-- Work required --
Beginning at the line containing "The width and height of the screenshot is (1016, 827).", repeat each line below exactly up to and including the line containing "This screenshot has height=583, width=491.". Do not repeat the pictures.

-- Provided data --

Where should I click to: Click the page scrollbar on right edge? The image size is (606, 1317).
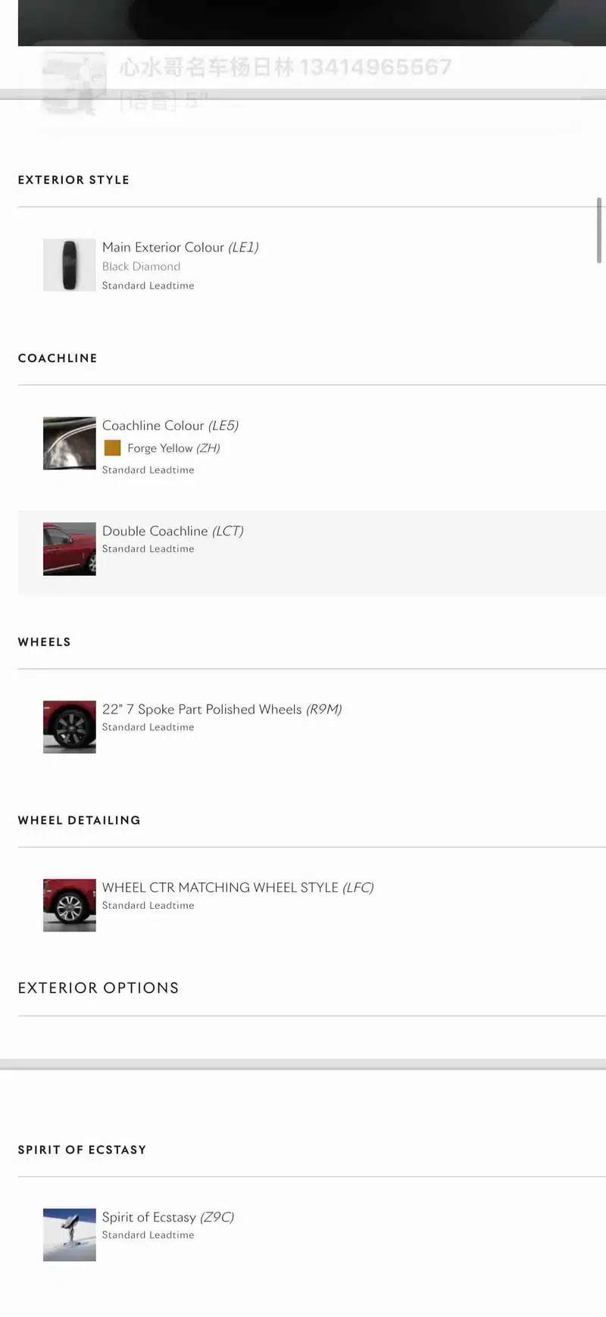599,230
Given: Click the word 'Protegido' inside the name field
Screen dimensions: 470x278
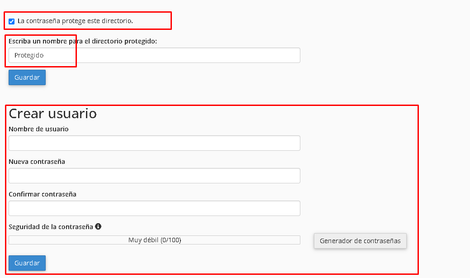Looking at the screenshot, I should point(29,55).
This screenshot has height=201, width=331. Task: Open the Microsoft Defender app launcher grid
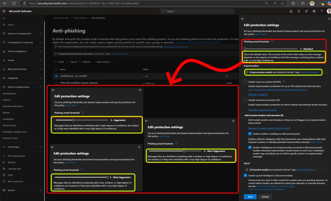(x=4, y=11)
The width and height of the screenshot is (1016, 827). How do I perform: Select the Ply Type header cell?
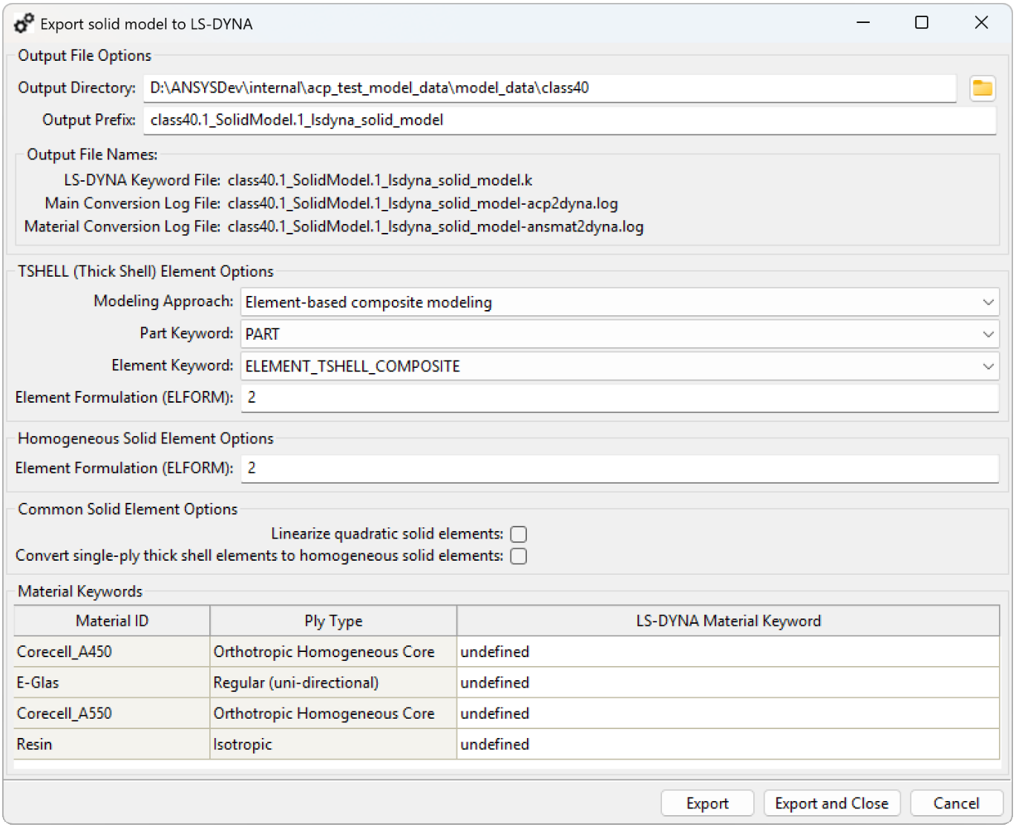(333, 621)
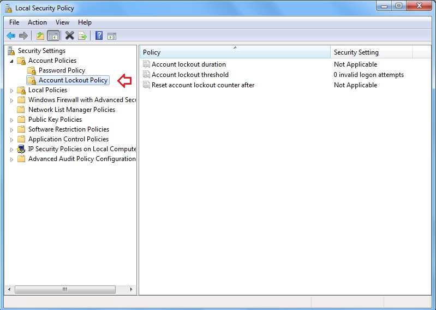Select Network List Manager Policies folder
The height and width of the screenshot is (310, 436).
tap(71, 110)
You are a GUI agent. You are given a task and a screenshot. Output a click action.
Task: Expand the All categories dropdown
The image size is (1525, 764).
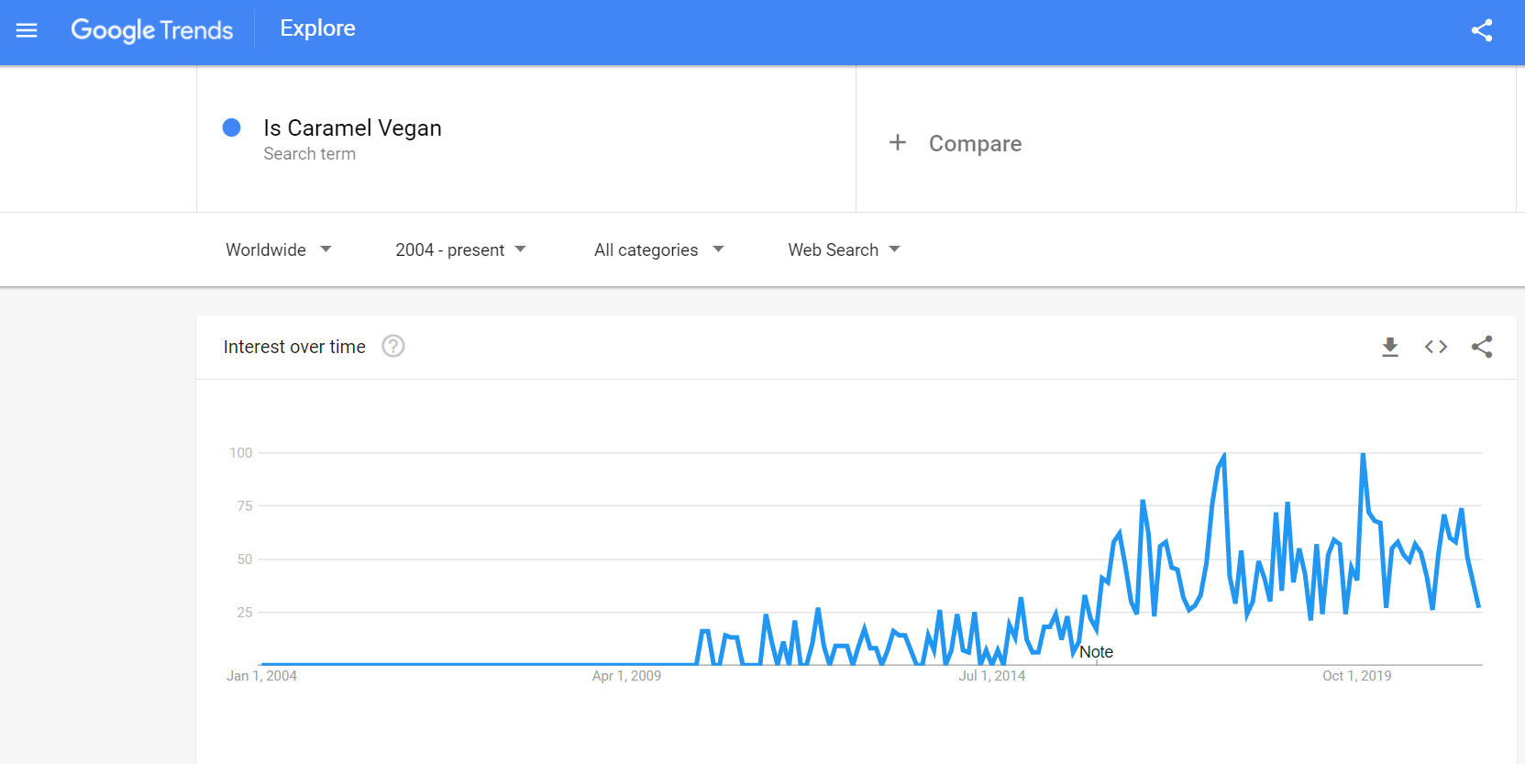[x=659, y=249]
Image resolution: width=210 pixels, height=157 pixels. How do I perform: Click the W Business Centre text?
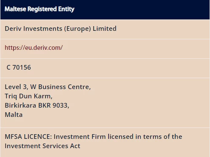(x=60, y=87)
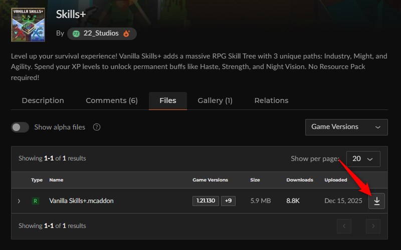The width and height of the screenshot is (401, 250).
Task: Switch to the Relations tab
Action: [x=271, y=101]
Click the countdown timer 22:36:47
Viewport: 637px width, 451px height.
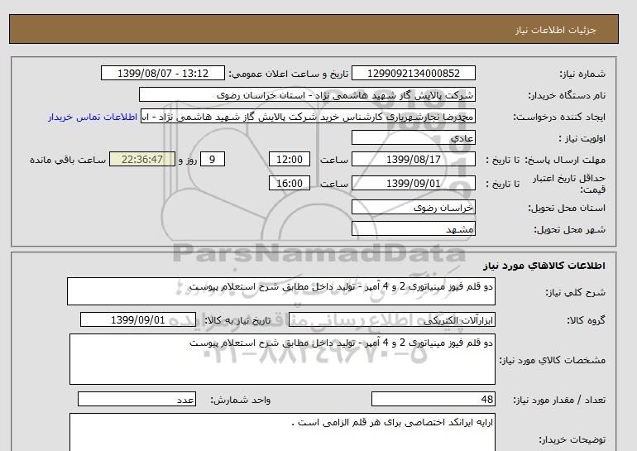[x=141, y=160]
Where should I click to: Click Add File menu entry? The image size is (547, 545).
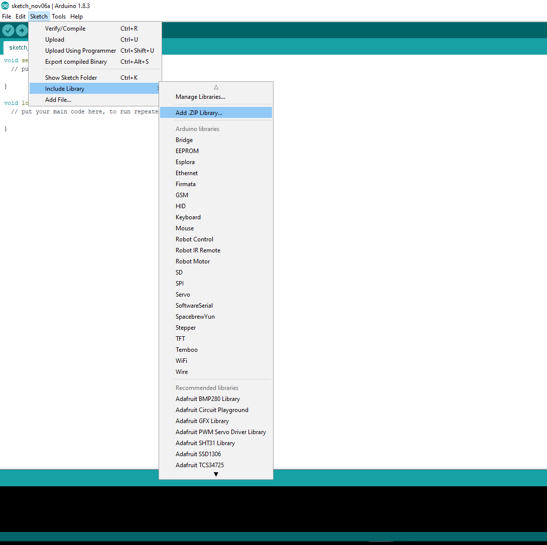pyautogui.click(x=58, y=100)
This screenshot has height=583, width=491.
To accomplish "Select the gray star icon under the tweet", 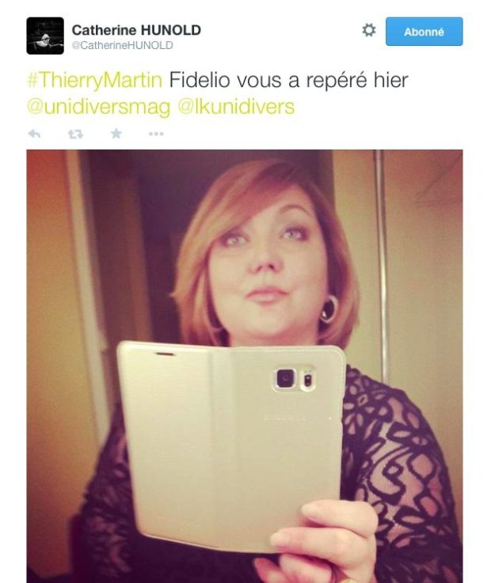I will click(116, 133).
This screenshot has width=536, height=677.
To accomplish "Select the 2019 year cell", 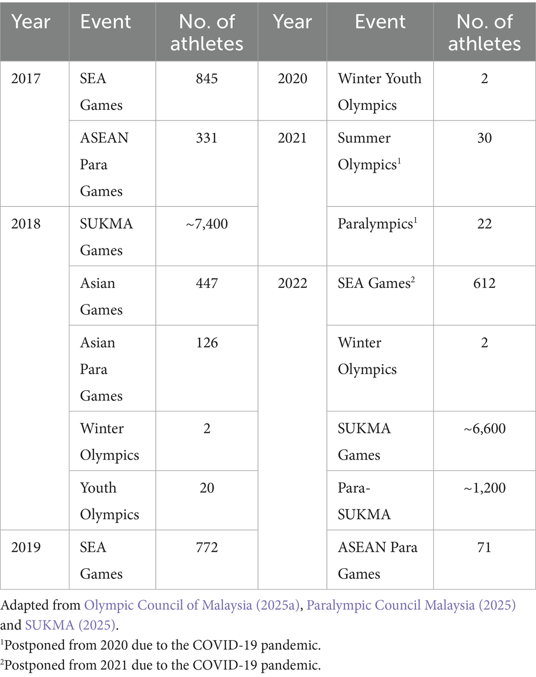I will coord(26,547).
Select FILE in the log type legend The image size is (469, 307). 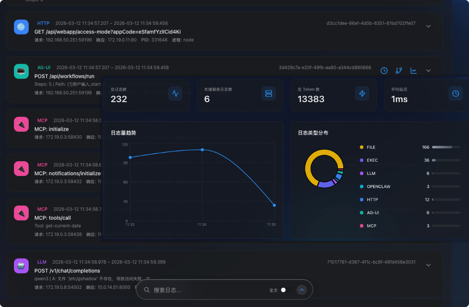coord(371,147)
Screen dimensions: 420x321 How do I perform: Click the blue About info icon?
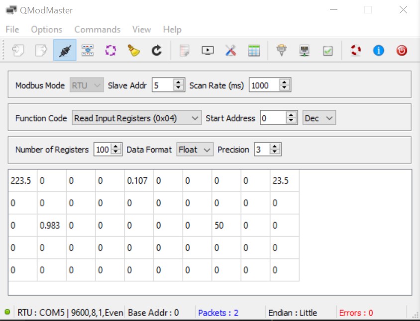coord(379,51)
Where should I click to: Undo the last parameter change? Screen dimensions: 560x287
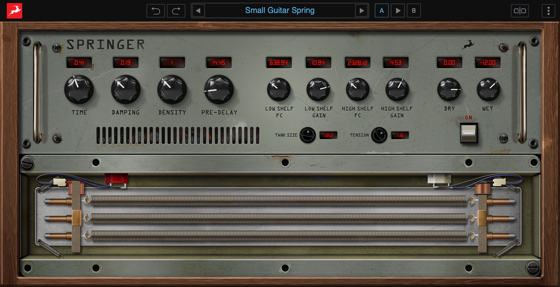coord(155,10)
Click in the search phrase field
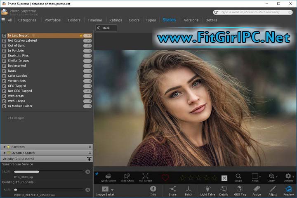 pyautogui.click(x=250, y=12)
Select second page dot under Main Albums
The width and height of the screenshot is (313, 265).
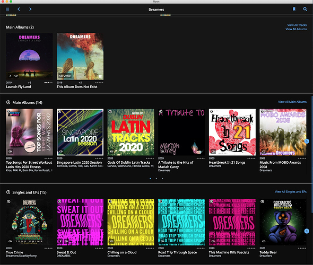pyautogui.click(x=157, y=179)
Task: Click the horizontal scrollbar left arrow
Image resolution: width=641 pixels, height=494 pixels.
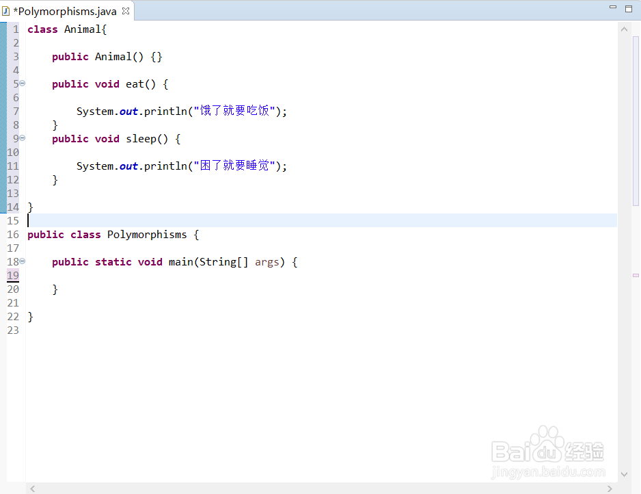Action: click(32, 489)
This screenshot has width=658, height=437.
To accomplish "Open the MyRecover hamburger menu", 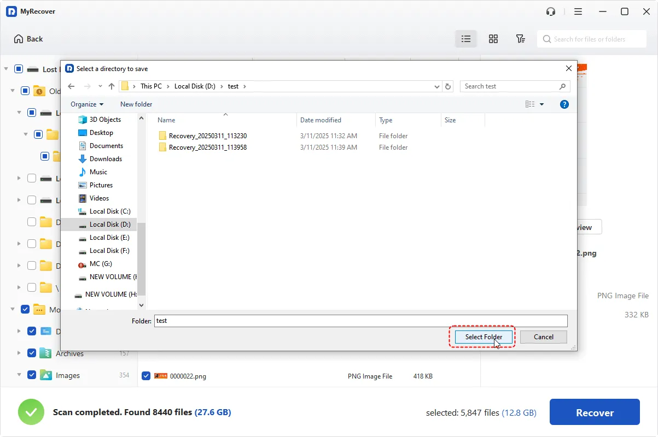I will (x=578, y=11).
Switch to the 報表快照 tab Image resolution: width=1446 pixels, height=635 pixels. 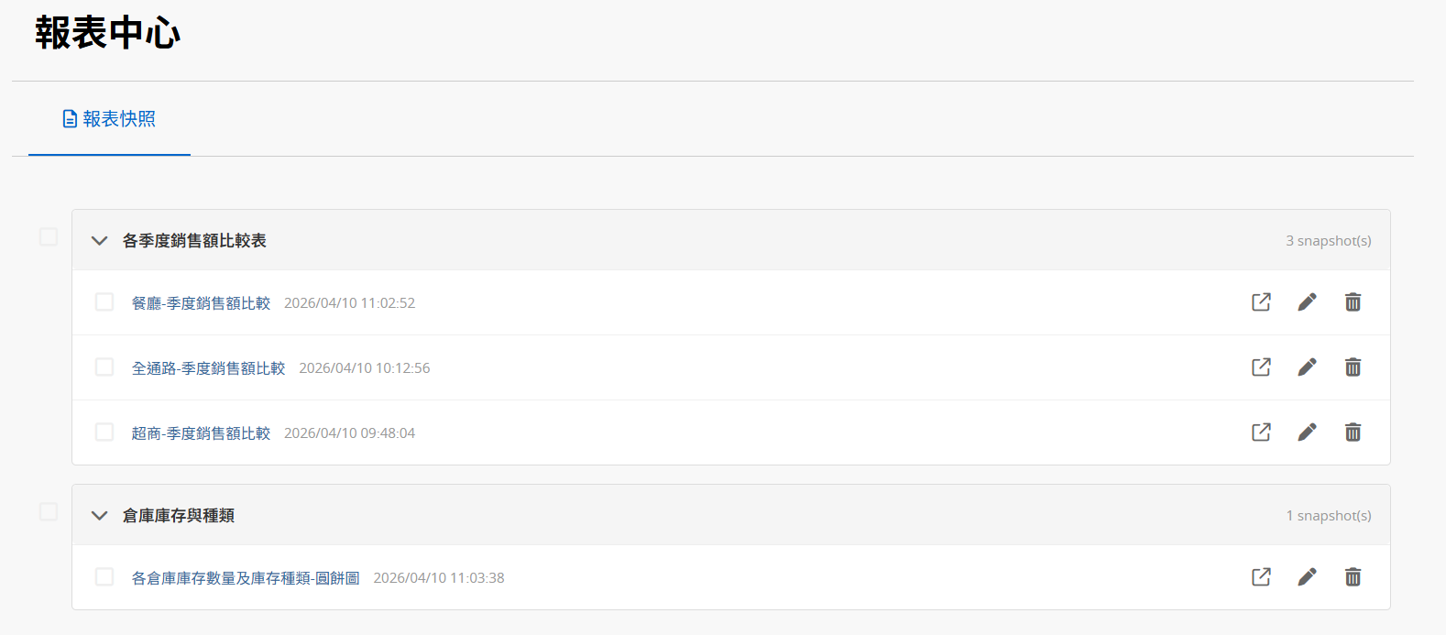pyautogui.click(x=110, y=119)
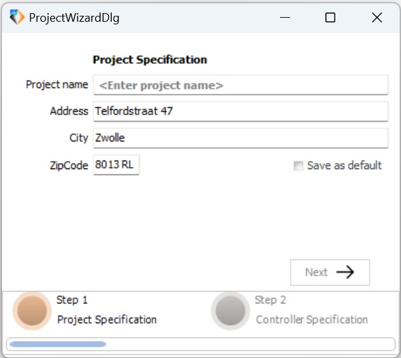401x358 pixels.
Task: Click into the Address field with Telfordstraat 47
Action: [x=241, y=111]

-- Solution to this task --
The width and height of the screenshot is (1016, 827). How do I perform: Select the Ply Type header cell?
(333, 621)
Select Network List Manager Policies folder
The height and width of the screenshot is (310, 436).
tap(71, 110)
You are a GUI agent. You are given a task and a screenshot. Output a click action.
Task: Expand the All categories dropdown
The image size is (1525, 764).
[x=659, y=249]
Image resolution: width=210 pixels, height=157 pixels. How do I perform: Click the W Business Centre text?
(x=60, y=87)
The width and height of the screenshot is (401, 250).
Task: Switch to the Relations tab
Action: [x=271, y=101]
Click the countdown timer 22:36:47
Viewport: 637px width, 451px height.
[x=141, y=160]
Where should I click to: Click Add File menu entry? The image size is (547, 545).
pyautogui.click(x=58, y=100)
This screenshot has height=583, width=491.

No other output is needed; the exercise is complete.